Just like medical doctors that used to make house calls, the days of dentists becoming sole proprietors are becoming fewer. Just like medical doctors, dentists often have to work for big hospitals or go into a group practice. Dentists need to have the newest technology to stay competitive, and new technology is costly. Dentists have great financial burdens to overcome to start a business. As a result, there will be fewer standalone dental offices in the future. Group practices will flourish. General dentists who want to keep their doors open may have to entertain the idea of adding a specialty to share the practice.
We have to develop the mindset that it doesn’t hurt to ask. Even if they proclaim to be non-negotiable, in my experience insurance companies need dental offices as much as we need them. Many insurance companies have not recovered from the drop in patients carrying dental insurance during the recession. Many employers dropped the benefit of dental insurance for their employees. When it comes to negotiating fees, dentists have more leverage than they realize. If sole proprietor dentists can negotiate fees, imagine the power a group practice can have to negotiate fees.
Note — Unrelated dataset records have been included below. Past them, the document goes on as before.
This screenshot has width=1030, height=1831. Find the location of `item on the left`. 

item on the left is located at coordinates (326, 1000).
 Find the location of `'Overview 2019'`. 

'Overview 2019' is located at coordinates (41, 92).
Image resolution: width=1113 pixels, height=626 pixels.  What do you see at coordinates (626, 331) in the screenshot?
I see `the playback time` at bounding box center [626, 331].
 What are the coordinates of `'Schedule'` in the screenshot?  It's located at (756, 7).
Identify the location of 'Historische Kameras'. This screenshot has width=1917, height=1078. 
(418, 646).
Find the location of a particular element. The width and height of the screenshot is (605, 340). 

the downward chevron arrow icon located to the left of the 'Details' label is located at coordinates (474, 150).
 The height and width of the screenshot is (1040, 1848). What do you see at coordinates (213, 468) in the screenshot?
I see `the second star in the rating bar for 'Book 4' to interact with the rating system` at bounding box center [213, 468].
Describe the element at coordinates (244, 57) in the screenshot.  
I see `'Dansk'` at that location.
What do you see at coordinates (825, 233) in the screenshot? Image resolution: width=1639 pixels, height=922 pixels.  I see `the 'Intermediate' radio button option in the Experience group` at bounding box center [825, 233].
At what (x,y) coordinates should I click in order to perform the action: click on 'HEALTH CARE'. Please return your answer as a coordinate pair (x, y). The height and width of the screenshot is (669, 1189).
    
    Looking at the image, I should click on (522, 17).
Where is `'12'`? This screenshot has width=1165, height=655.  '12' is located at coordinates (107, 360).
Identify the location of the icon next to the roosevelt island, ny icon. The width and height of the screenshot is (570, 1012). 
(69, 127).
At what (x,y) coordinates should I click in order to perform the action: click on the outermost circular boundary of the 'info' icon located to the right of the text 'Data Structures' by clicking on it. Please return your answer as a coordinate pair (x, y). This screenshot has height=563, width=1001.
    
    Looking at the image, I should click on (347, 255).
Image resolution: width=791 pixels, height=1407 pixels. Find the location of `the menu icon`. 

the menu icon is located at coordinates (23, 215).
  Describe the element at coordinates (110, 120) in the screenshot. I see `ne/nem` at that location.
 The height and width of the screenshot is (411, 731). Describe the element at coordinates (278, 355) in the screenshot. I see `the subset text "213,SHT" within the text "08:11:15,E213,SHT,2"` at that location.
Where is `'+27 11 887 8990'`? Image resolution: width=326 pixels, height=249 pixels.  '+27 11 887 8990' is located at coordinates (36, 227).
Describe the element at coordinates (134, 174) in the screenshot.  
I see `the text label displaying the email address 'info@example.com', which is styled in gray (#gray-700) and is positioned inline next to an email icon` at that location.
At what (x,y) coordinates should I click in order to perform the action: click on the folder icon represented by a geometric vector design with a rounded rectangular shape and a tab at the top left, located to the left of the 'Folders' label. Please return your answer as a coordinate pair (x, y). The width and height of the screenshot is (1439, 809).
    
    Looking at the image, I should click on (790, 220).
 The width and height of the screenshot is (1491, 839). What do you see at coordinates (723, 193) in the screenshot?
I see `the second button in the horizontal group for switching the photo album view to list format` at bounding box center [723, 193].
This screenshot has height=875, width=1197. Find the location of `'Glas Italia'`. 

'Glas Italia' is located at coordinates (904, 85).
There’s no need to pay expensive costs to outsource the fee negotiations for your practice. Does your practice have a practice administrator? If not, then I advise you invest in one. It is actually quite easy to do, it just takes time and patience.Click here to see a copy of a letter that I send out to dental insurance companies every two to three years. First, read over your contracts. There is a portion telling you when and how to ask for a fee increase. Second, send the letter out in the last quarter of the year and give the company a deadline to respond. The practice relations department is the best resource to send these requests. Third, give them all the information by attaching a copy of your office fee schedule. We all know there is a huge disconnect regarding reimbursement rates.
Success happens when you ask. Principle, Guardian, Humana, and Cigna – just to name a few insurance companies – were open to negotiating by increasing the reimbursement by $3 to $5. This may seem like a small victory, but pennies make dollars. Those small victories can be huge gains.
When your front office members learn these skills, they will be valuable assets to your practice.